Records to use -

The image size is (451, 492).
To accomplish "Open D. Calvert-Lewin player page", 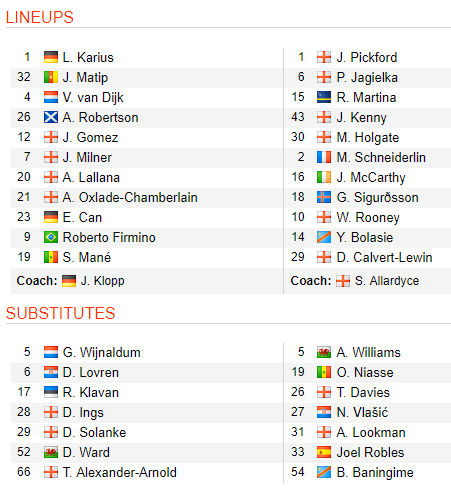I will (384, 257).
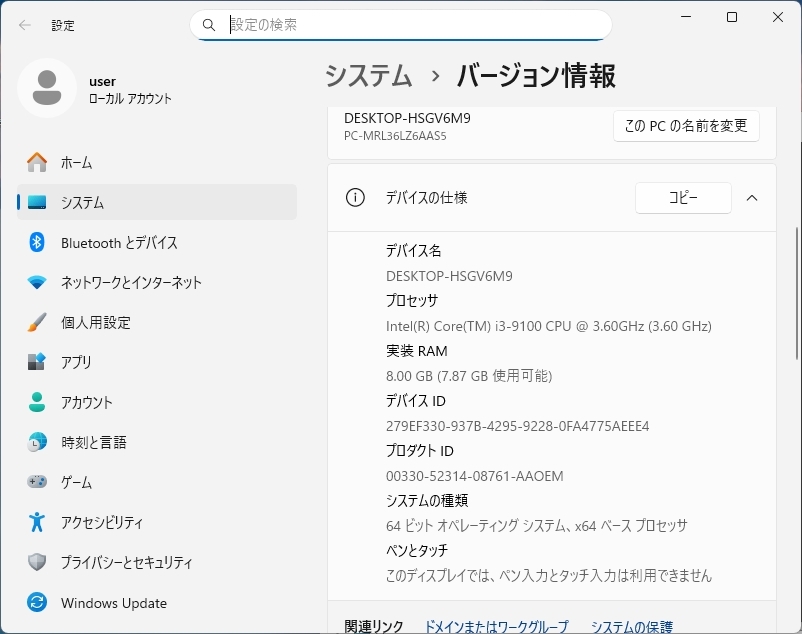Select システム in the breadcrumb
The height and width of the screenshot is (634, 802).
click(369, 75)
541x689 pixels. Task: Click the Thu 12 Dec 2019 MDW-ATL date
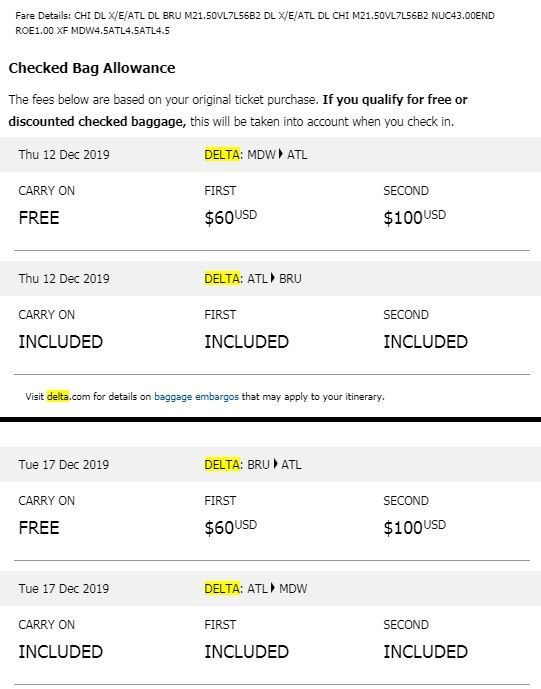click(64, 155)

* * *

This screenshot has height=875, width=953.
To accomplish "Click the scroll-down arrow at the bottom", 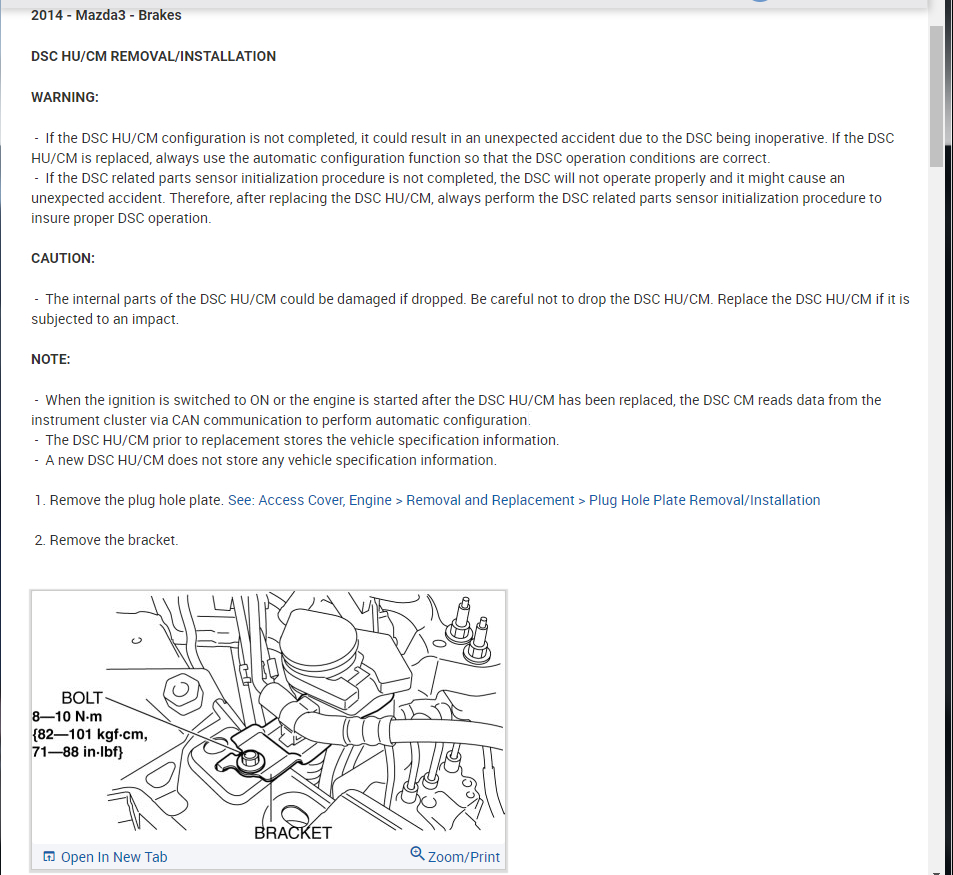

--

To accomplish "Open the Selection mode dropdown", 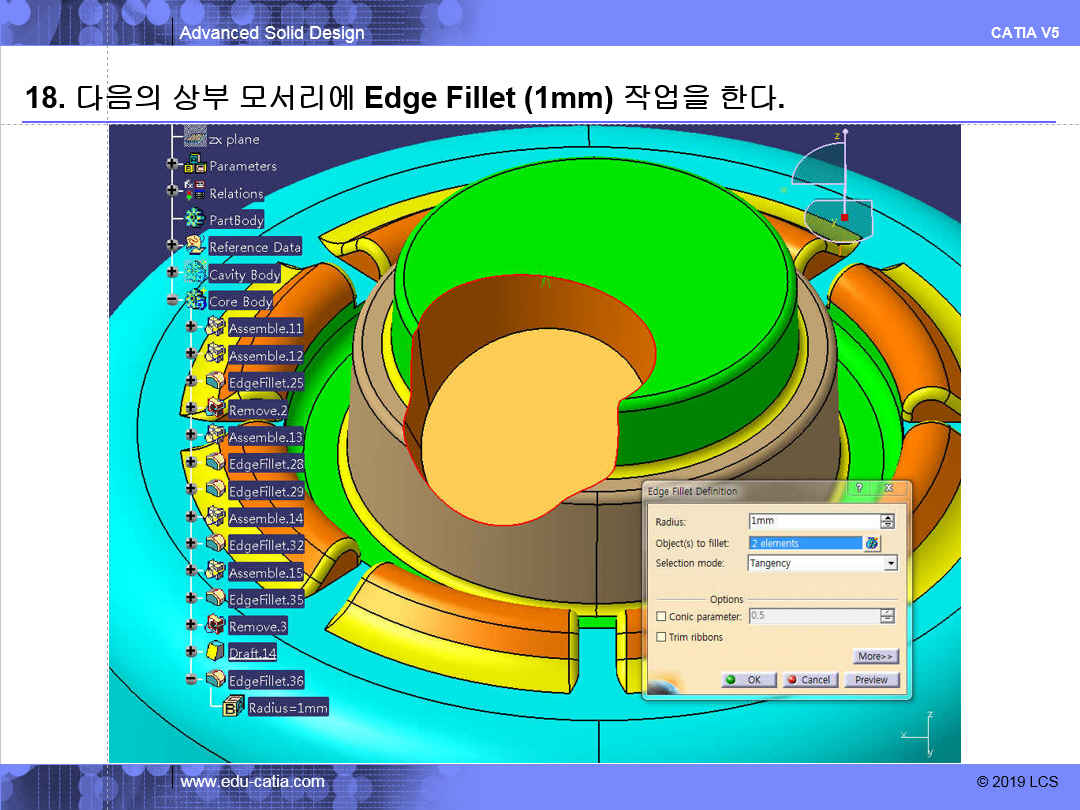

Work order -
Look above for the line holding "This screenshot has height=875, width=953." and output everything from it down to the line holding "the scroll-down arrow", both ends included, exactly and without images.

Response for this exercise -
This screenshot has height=875, width=953.
To accomplish "Click the scroll-down arrow at the bottom", 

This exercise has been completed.